--- What you have to do ---
A word-for-word restatement of all the records is the required answer.

--- Exercise data ---
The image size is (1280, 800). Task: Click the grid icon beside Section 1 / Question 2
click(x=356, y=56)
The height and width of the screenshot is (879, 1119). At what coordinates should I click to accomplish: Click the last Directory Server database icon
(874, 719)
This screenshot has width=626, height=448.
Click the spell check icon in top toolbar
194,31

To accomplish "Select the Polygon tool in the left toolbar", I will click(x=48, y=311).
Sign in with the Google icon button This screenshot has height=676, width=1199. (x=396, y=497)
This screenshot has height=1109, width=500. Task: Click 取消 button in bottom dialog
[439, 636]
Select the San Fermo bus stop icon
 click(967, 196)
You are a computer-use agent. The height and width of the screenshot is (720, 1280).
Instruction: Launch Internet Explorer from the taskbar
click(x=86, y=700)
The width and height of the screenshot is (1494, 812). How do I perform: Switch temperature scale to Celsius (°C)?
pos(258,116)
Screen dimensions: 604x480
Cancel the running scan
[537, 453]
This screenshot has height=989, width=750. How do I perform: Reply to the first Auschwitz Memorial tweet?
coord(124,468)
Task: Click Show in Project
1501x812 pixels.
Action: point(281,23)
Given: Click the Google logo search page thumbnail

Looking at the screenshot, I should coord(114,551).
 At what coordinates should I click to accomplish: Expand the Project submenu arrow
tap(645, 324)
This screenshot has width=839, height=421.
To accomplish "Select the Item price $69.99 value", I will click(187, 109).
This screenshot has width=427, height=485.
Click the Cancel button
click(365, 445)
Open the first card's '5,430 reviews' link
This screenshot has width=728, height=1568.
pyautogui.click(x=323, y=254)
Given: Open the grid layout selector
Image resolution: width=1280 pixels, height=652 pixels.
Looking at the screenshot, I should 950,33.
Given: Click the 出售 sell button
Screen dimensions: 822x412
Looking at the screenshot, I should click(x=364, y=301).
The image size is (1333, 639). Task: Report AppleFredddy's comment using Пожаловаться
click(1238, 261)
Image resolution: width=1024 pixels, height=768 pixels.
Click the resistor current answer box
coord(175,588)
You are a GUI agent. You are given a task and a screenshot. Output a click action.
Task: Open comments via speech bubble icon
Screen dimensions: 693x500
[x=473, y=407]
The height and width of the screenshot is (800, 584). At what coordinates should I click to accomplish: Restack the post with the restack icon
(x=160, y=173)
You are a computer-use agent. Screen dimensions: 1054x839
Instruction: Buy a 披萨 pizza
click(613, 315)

--- Completed task ---
The image size is (1280, 800). Task: Click the grid icon beside Section 1 / Question 2
click(x=356, y=56)
The height and width of the screenshot is (879, 1119). At what coordinates should I click to accomplish: Click the last Directory Server database icon
(874, 719)
This screenshot has width=626, height=448.
Click the spell check icon in top toolbar
194,31

To accomplish "Select the Polygon tool in the left toolbar", I will click(x=48, y=311).
Sign in with the Google icon button This screenshot has height=676, width=1199. (x=396, y=497)
This screenshot has height=1109, width=500. Task: Click 取消 button in bottom dialog
[439, 636]
Select the San Fermo bus stop icon
 click(967, 196)
You are a computer-use agent. The height and width of the screenshot is (720, 1280).
Instruction: Launch Internet Explorer from the taskbar
click(x=86, y=700)
The width and height of the screenshot is (1494, 812). How do I perform: Switch temperature scale to Celsius (°C)?
pos(258,116)
Screen dimensions: 604x480
Cancel the running scan
[537, 453]
This screenshot has height=989, width=750. How do I perform: Reply to the first Auschwitz Memorial tweet?
coord(124,468)
Task: Click Show in Project
1501x812 pixels.
Action: point(281,23)
Given: Click the Google logo search page thumbnail

Looking at the screenshot, I should coord(114,551).
 At what coordinates should I click to accomplish: Expand the Project submenu arrow
tap(645, 324)
This screenshot has width=839, height=421.
To accomplish "Select the Item price $69.99 value", I will click(187, 109).
This screenshot has width=427, height=485.
Click the Cancel button
click(365, 445)
Open the first card's '5,430 reviews' link
This screenshot has width=728, height=1568.
pyautogui.click(x=323, y=254)
Given: Open the grid layout selector
Image resolution: width=1280 pixels, height=652 pixels.
Looking at the screenshot, I should 950,33.
Given: Click the 出售 sell button
Screen dimensions: 822x412
Looking at the screenshot, I should click(x=364, y=301).
The image size is (1333, 639). Task: Report AppleFredddy's comment using Пожаловаться
click(1238, 261)
Image resolution: width=1024 pixels, height=768 pixels.
Click the resistor current answer box
coord(175,588)
You are a GUI agent. You are given a task and a screenshot. Output a click action.
Task: Open comments via speech bubble icon
Screen dimensions: 693x500
[x=473, y=407]
The height and width of the screenshot is (800, 584). At what coordinates should I click to accomplish: Restack the post with the restack icon
(x=160, y=173)
You are a computer-use agent. Screen dimensions: 1054x839
Instruction: Buy a 披萨 pizza
click(613, 315)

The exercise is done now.